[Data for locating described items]
==========

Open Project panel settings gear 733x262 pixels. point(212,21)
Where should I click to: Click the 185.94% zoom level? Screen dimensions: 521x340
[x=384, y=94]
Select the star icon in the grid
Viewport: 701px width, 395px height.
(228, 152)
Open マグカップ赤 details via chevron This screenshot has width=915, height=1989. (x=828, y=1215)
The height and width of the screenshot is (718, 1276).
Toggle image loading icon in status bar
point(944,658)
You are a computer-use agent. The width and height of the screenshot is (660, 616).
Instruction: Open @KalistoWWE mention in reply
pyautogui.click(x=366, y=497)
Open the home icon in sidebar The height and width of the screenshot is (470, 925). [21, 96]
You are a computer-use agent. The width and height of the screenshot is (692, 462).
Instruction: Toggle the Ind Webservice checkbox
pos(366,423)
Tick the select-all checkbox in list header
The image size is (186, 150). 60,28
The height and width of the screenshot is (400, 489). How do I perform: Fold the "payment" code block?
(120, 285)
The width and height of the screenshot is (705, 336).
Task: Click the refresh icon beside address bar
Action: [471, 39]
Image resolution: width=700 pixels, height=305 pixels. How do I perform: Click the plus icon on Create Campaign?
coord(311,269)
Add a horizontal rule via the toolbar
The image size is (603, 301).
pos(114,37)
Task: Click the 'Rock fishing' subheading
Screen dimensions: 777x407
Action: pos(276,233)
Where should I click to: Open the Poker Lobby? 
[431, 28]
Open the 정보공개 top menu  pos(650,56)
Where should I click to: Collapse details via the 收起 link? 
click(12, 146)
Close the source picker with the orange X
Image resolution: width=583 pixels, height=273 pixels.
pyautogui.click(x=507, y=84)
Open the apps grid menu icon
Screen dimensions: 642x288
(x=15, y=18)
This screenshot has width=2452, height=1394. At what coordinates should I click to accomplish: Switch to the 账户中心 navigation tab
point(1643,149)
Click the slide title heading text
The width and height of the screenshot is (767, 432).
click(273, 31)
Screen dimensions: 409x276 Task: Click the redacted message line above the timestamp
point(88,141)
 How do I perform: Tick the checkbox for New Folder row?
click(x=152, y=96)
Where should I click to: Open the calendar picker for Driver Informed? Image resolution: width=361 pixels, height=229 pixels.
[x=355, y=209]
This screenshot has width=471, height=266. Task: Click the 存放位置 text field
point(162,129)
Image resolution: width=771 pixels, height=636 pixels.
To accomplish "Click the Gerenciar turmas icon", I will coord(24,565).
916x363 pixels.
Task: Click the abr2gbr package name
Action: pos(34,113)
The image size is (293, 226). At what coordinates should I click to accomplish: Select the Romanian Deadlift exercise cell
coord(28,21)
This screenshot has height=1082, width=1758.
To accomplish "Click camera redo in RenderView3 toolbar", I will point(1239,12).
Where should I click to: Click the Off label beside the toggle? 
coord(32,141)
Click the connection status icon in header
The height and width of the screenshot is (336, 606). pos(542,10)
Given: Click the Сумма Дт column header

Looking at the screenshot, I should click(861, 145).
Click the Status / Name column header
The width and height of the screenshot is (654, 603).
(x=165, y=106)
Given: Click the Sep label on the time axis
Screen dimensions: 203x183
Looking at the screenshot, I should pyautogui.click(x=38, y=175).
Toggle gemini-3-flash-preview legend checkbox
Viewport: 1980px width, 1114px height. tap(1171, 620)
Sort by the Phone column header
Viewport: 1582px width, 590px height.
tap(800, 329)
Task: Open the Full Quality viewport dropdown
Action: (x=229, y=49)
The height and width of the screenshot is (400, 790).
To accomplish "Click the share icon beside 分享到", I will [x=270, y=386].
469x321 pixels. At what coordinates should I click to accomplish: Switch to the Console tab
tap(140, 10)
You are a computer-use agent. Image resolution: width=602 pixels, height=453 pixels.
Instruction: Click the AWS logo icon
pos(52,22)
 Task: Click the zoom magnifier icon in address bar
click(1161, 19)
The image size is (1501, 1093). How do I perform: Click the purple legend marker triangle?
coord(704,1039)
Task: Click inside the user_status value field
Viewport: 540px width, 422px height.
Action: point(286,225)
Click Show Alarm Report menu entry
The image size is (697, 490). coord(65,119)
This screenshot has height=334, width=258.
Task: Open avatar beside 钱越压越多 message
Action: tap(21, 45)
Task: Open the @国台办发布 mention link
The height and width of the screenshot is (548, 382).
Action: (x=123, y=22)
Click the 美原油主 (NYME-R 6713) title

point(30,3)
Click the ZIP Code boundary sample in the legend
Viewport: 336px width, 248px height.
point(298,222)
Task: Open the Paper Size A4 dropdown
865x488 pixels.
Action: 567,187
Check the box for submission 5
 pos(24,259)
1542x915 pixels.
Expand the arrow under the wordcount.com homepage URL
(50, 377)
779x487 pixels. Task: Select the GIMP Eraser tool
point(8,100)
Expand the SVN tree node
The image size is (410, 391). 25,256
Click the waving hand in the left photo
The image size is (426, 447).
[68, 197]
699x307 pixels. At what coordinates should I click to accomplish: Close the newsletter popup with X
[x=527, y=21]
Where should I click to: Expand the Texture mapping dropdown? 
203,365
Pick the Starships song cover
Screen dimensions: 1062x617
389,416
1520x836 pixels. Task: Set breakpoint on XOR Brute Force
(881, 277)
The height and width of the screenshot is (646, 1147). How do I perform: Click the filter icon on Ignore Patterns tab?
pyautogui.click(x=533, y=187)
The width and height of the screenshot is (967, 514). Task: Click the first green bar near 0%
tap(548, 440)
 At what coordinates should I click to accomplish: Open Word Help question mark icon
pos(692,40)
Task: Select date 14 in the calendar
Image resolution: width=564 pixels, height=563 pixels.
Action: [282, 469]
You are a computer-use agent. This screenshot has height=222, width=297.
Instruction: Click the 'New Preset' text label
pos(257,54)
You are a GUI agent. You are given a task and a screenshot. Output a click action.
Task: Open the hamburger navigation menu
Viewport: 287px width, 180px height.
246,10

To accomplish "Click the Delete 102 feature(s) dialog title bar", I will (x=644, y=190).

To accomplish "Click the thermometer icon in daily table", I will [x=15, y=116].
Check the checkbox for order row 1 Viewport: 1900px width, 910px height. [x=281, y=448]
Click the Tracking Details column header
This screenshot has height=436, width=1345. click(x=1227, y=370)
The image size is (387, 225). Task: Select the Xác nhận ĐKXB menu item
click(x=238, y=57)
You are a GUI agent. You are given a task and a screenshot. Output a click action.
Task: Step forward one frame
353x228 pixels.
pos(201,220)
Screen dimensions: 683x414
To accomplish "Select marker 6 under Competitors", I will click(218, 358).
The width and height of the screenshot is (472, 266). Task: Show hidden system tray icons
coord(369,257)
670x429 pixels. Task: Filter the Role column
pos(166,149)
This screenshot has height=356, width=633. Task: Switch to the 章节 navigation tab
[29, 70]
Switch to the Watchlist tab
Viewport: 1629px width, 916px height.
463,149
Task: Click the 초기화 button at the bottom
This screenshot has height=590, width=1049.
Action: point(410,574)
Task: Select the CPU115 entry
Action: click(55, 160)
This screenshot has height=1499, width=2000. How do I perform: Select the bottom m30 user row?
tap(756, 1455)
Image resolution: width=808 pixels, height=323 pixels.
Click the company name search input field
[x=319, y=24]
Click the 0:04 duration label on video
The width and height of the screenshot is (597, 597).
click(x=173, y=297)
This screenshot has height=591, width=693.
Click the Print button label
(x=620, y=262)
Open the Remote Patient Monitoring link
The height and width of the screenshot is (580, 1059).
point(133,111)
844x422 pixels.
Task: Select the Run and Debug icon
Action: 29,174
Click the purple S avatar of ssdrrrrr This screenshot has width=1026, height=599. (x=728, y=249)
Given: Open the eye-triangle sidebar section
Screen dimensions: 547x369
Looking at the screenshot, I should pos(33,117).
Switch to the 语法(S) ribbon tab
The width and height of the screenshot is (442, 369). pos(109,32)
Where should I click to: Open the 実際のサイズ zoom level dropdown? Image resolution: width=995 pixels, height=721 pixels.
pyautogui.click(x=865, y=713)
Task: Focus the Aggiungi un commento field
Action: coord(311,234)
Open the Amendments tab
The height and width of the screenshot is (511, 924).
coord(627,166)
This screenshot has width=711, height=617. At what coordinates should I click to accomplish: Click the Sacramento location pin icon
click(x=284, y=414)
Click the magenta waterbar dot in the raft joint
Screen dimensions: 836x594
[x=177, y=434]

==========

Written task
Can you repeat the stretch of data from the line containing "Screen dimensions: 683x414" through the line containing "The width and height of the screenshot is (442, 369).", switching "Screen dimensions" to "Display size" and leaving everything else unchanged?

Expected output
Display size: 683x414
To accomplish "Select marker 6 under Competitors", I will click(218, 358).
The width and height of the screenshot is (472, 266). Task: Show hidden system tray icons
coord(369,257)
670x429 pixels. Task: Filter the Role column
pos(166,149)
This screenshot has height=356, width=633. Task: Switch to the 章节 navigation tab
[29, 70]
Switch to the Watchlist tab
Viewport: 1629px width, 916px height.
463,149
Task: Click the 초기화 button at the bottom
This screenshot has height=590, width=1049.
Action: point(410,574)
Task: Select the CPU115 entry
Action: click(55, 160)
This screenshot has height=1499, width=2000. How do I perform: Select the bottom m30 user row?
tap(756, 1455)
Image resolution: width=808 pixels, height=323 pixels.
Click the company name search input field
[x=319, y=24]
Click the 0:04 duration label on video
The width and height of the screenshot is (597, 597).
click(x=173, y=297)
This screenshot has height=591, width=693.
Click the Print button label
(x=620, y=262)
Open the Remote Patient Monitoring link
The height and width of the screenshot is (580, 1059).
point(133,111)
844x422 pixels.
Task: Select the Run and Debug icon
Action: 29,174
Click the purple S avatar of ssdrrrrr This screenshot has width=1026, height=599. (x=728, y=249)
Given: Open the eye-triangle sidebar section
Display size: 547x369
Looking at the screenshot, I should pos(33,117).
Switch to the 语法(S) ribbon tab
The width and height of the screenshot is (442, 369). pos(109,32)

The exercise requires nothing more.